A few months ago I came across the free law project and its awesome dataset of court decisions from around the country. I think it is amazing that everyday people can have easy and free access to a searchable index of court decisions. In addition to their front end search page and search api, they allow more advanced people to download their dataset using their bulk api. People are doing some pretty interesting things with this dataset. I even came across what looked like a decision prediction engine. I decided to use the dataset to create my own search index because it was the perfect opportunity to play around with Elasticsearch (a distributed search index). Note that I have no intention of replacing the existing functionality provided on courtlistener.com. This is more of an academic exercise for me.

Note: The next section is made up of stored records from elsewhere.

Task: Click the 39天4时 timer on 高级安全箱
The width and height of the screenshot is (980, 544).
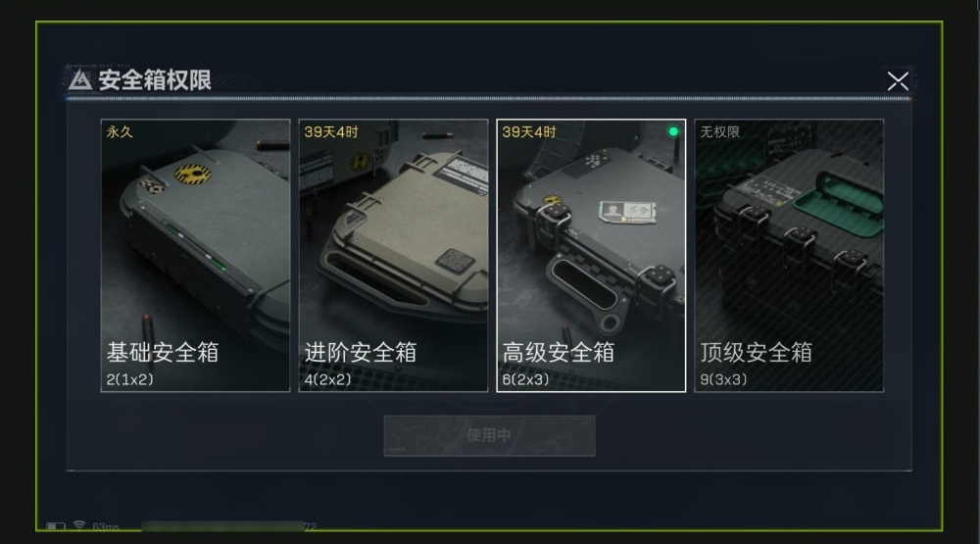Action: pos(529,132)
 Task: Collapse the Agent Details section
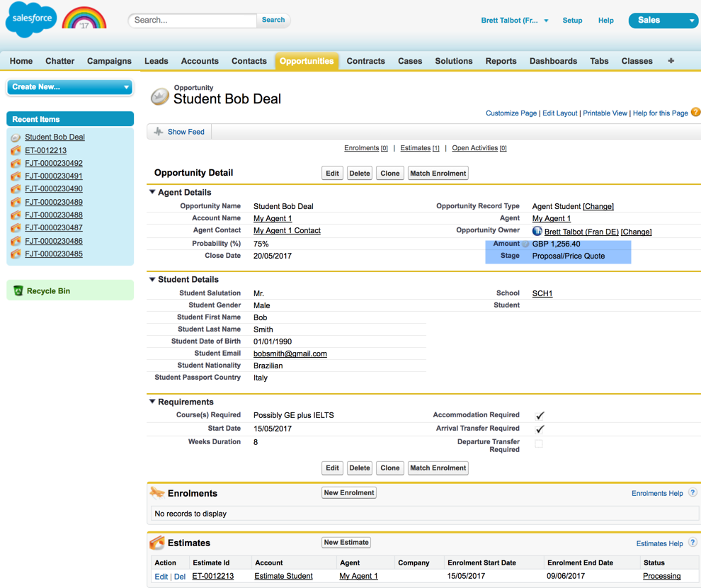point(152,193)
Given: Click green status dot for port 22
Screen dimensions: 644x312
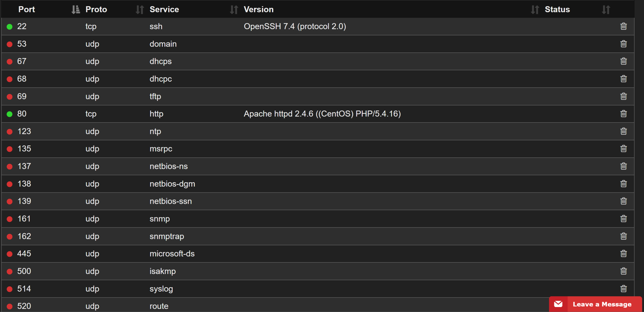Looking at the screenshot, I should [10, 27].
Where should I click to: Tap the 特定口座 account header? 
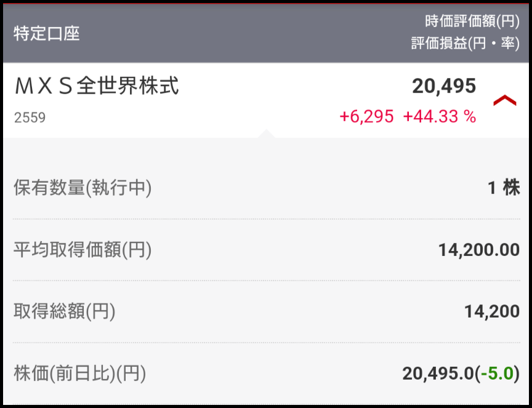click(47, 33)
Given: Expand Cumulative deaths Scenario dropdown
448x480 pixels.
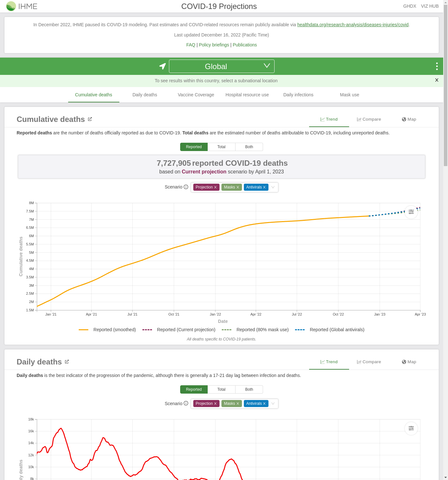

Getting and processing the data
The bulk api outputs a compressed file containing opinions in xml format. I started off by creating a bash script which accepts one of the compressed files outputted by the bulk api, iterates over the opinions and get them ready for import into the search index. Creating the script proved challenging at first because I did not have enough disk space available on my MBP to store and processed the 12gb file. I then realized that i have tons of space available to me in Azure storage so I created an Azure ubuntu vm with an attached disk to test my processing script.
Choosing a platform
By the time I was done with the script I started thinking about how I would get Elasticsearch stood up on multiple nodes with discovery enabled. I came across the Elasticsearch Cloud Azure Plugin which is maintained by Elasticsearch. This plugin uses the Azure Management Api for discovery and the Azure Storage api for snapshots. I started implementing it but then I thought maybe it didn’t have to be this hard. Why should I have to be messing with certificate stores and all that when the service runtime api provides all the info I need for discovery. This is when I decided to focus my efforts on getting this going in the Azure PAAS environment. I came up with a plan of attack to get things going:
- Get Java Installed
- Persistent Storage for data
- Persistent Storage for snapshots
- Configuring and running Elasticsearch
- A discovery plugin based on the runtime api
- Internal load balanced endpoints
At this point I was confident I could get everything done using Azure Worker roles.
Setting up the project
Getting Java installed was a no brainer. All I needed to do was create a startup script which downloaded and run the installer. After a few bruises and a couple of hours into creating the startup script as a batch file, I decided it didn’t make sense to be battling with batch scripts when I had access to the full .net framework and a much more modern scripting engine in powershell. I also decided that I should include the java installer in the project instead of downloading it because it made more sense to take that hit when uploading the package instead of during startup. Once I had a working powershell script which ensured java was installed, all I needed to do was configure and run Elasticsearch.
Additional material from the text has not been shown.